Figure 2.6.1 Stephen Downes. Image: Wikipedia
Figure 2.6.2 George Siemens. Image: Wikipedia

2.6.1 Qu’est-ce que le connectivisme?

Une autre approche épistémologique, le connectivisme, a émergé ces dernières années et est tout particulièrement pertinente pour la société numérique. Le connectivisme est encore en cours d’affinement et de développement, et il est actuellement très controversé, avec de nombreux détracteurs.

Selon le connectivisme, ce sont les connexions collectives entre tous les nœuds dans un réseau (certains de ces nœuds pouvant être des bases de données ou d’autres systèmes non humains, par exemple des serveurs) qui mènent à de nouvelles formes de connaissances. Selon Siemens (2005), le savoir est créé hors du niveau des participants individuels et qu’il change et évolue constamment. Ces connaissances en réseau ne sont pas créées ni contrôlées par une organisation formelle, même si les organisations peuvent et devraient « se brancher » à ce flux constant d’information afin d’en saisir le sens. Selon le connectivisme, le savoir est un phénomène chaotique et changeant alors que les nœuds se font et se défont et que l’information circule sur des réseaux qui sont eux-mêmes interconnectés avec une multitude d’autres réseaux.

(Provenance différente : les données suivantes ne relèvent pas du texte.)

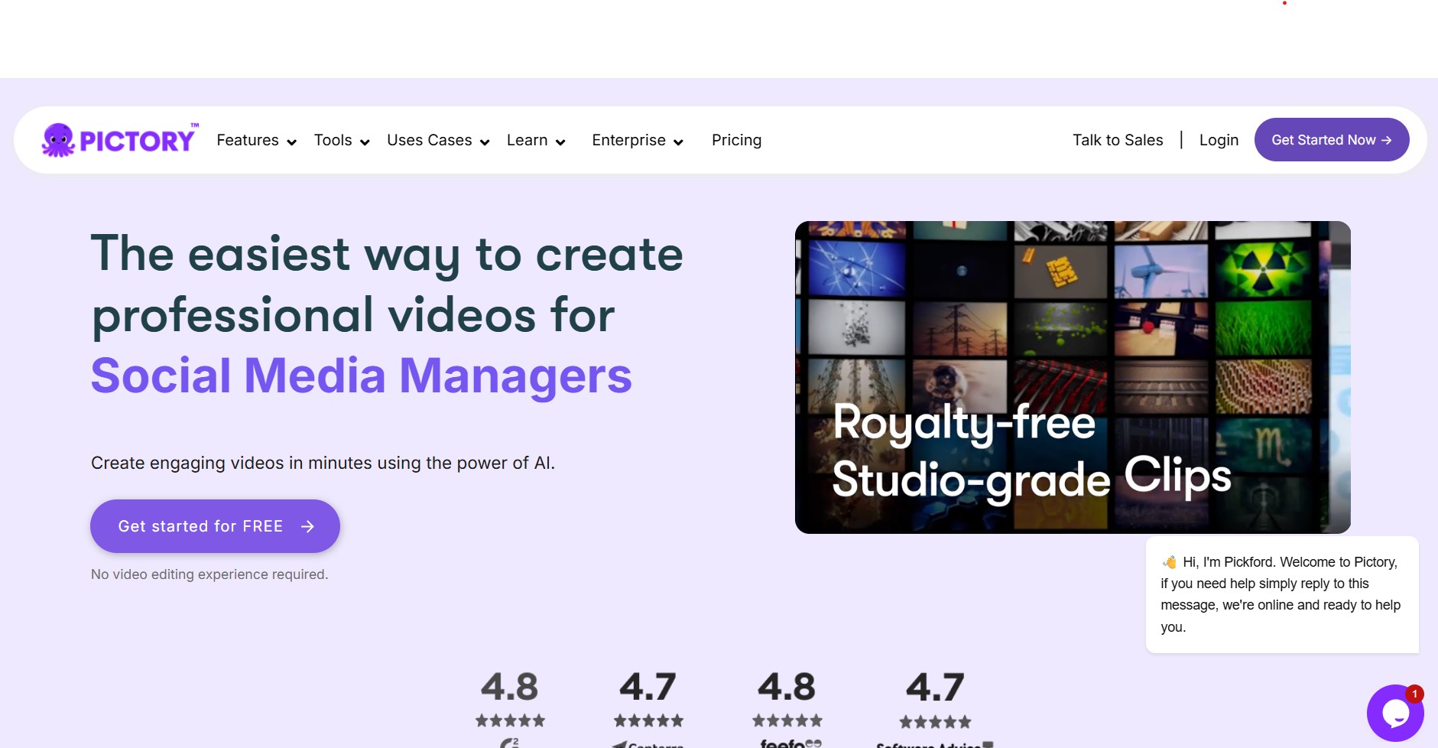Open the Enterprise dropdown menu
1438x748 pixels.
(x=638, y=141)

Ce qui est important à retenir du connectivisme est que ses défenseurs prétendent qu’Internet change la nature profonde du savoir. Pour citer encore Siemens, « le tuyau est plus important que le contenu du tuyau ». Downes (2007) établit une distinction nette entre le constructivisme et le connectivisme :

Dans le connectivisme, un syntagme comme “construire la connaissance” ne fait aucun sens. Les connexions se forment naturellement par un processus d’association. Elles ne sont pas “construites” par une quelconque forme d’action intentionnelle. Par conséquent, dans le connectivisme, il n’y a pas de réel concept de transfert, de fabrication ou de construction du savoir. Les activités que nous menons visant à l’apprentissage sont plutôt comme une croissance et un développement de nous-mêmes et, d’une certaine manière (connectée), de la société.

 

Figure 2.6.1: A map of connectivism, Image: © pkab.wordpress.com
Figure 2.6.3 Une carte du connectivisme. Image: © pkab.wordpress.com. Cliquer et faire glisser pour agrandir l’image

2.6.2 Le connectivisme et l’apprentissage

Pour Siemens (2005), ce sont les connexions et les façons dont l’information circule qui mènent à des connaissances existant au-delà des personnes. L’apprentissage devient la capacité d’exploiter des flux d’informations significatifs et de suivre ces flux qui sont significatifs. Il soutient la position suivante :

Le connectivisme représente un modèle d’apprentissage qui tient compte des transformations tectoniques dans la société, où l’apprentissage n’est plus une activité interne individualiste […]. L’apprentissage (défini comme l’acquisition de connaissances exploitables) peut résider en dehors de nous-mêmes (dans une organisation ou dans une base de données).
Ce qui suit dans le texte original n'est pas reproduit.